Data excerpts:
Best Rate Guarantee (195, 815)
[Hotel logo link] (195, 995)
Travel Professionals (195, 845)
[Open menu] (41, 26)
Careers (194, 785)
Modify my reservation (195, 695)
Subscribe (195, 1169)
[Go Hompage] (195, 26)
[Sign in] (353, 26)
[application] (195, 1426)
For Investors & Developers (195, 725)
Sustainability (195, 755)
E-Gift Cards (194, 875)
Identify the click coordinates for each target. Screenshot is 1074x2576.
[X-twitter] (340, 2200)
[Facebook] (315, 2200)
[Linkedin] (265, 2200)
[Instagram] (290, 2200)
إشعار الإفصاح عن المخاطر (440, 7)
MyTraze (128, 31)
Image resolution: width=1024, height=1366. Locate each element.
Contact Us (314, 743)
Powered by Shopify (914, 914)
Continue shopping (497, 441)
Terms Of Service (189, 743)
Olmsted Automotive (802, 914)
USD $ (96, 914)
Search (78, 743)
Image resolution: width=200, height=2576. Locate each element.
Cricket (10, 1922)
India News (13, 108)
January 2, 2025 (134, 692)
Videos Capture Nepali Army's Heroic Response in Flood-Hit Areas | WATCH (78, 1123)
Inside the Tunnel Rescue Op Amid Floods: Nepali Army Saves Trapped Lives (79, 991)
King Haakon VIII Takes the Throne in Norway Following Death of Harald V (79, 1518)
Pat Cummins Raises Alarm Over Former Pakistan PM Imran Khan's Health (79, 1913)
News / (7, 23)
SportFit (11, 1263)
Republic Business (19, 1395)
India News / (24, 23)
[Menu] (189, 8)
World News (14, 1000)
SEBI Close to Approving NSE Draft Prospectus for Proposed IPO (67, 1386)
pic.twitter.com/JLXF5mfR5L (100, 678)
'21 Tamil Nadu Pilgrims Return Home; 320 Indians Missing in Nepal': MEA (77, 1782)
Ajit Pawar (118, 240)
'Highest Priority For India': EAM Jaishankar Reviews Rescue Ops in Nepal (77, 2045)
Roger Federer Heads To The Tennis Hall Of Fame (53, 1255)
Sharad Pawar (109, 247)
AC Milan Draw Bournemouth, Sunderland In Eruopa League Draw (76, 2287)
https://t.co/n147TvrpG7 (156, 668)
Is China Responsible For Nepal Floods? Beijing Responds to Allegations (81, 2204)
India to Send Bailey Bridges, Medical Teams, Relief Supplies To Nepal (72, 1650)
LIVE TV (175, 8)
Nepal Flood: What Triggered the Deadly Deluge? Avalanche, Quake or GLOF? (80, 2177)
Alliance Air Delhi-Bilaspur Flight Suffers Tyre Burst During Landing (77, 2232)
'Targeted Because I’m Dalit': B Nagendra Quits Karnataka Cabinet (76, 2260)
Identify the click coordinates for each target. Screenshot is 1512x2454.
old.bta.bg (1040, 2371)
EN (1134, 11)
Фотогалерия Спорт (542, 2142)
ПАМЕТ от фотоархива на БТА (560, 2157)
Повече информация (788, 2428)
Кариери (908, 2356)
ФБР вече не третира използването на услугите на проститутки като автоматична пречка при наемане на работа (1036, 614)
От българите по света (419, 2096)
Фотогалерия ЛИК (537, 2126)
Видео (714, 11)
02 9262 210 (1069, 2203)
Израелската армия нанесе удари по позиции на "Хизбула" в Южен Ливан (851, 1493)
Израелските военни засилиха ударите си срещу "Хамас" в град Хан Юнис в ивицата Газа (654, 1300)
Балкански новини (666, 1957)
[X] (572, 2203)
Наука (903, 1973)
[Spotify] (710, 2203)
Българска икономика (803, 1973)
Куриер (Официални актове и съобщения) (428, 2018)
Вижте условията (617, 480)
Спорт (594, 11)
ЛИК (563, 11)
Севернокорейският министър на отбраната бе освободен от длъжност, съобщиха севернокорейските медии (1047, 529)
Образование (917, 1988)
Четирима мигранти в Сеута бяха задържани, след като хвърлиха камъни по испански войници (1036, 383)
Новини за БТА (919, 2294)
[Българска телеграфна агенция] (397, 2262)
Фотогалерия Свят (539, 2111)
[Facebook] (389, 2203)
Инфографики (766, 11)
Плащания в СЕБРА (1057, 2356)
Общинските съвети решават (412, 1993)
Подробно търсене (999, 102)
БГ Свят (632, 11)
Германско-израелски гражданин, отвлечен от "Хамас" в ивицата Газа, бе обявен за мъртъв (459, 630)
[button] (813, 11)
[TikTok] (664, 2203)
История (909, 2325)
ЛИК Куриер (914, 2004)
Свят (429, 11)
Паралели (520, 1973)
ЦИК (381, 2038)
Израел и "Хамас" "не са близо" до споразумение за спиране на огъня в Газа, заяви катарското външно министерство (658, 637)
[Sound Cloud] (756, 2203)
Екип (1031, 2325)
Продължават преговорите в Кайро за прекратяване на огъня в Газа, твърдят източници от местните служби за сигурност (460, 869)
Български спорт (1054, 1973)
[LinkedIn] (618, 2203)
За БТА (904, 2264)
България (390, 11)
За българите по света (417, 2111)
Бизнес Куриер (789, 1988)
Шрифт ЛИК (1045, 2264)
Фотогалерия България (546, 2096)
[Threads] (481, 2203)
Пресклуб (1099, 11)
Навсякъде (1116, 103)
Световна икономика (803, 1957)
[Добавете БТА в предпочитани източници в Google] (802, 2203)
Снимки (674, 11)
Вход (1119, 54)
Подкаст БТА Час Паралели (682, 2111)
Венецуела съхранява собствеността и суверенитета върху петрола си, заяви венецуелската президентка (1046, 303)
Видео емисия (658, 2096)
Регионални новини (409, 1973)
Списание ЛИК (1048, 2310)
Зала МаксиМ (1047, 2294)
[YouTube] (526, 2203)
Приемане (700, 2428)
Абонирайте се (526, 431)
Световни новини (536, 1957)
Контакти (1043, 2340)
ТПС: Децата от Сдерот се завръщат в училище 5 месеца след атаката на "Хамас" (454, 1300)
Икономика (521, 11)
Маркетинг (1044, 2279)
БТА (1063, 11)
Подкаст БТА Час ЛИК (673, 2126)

# What to do:
Among the lines above, repeat exactly those from the line with "January 2, 2025 (134, 692)" to the line with "pic.twitter.com/JLXF5mfR5L (100, 678)", counting both ends.

# Response box:
January 2, 2025 (134, 692)
Videos Capture Nepali Army's Heroic Response in Flood-Hit Areas | WATCH (78, 1123)
Inside the Tunnel Rescue Op Amid Floods: Nepali Army Saves Trapped Lives (79, 991)
King Haakon VIII Takes the Throne in Norway Following Death of Harald V (79, 1518)
Pat Cummins Raises Alarm Over Former Pakistan PM Imran Khan's Health (79, 1913)
News / (7, 23)
SportFit (11, 1263)
Republic Business (19, 1395)
India News / (24, 23)
[Menu] (189, 8)
World News (14, 1000)
SEBI Close to Approving NSE Draft Prospectus for Proposed IPO (67, 1386)
pic.twitter.com/JLXF5mfR5L (100, 678)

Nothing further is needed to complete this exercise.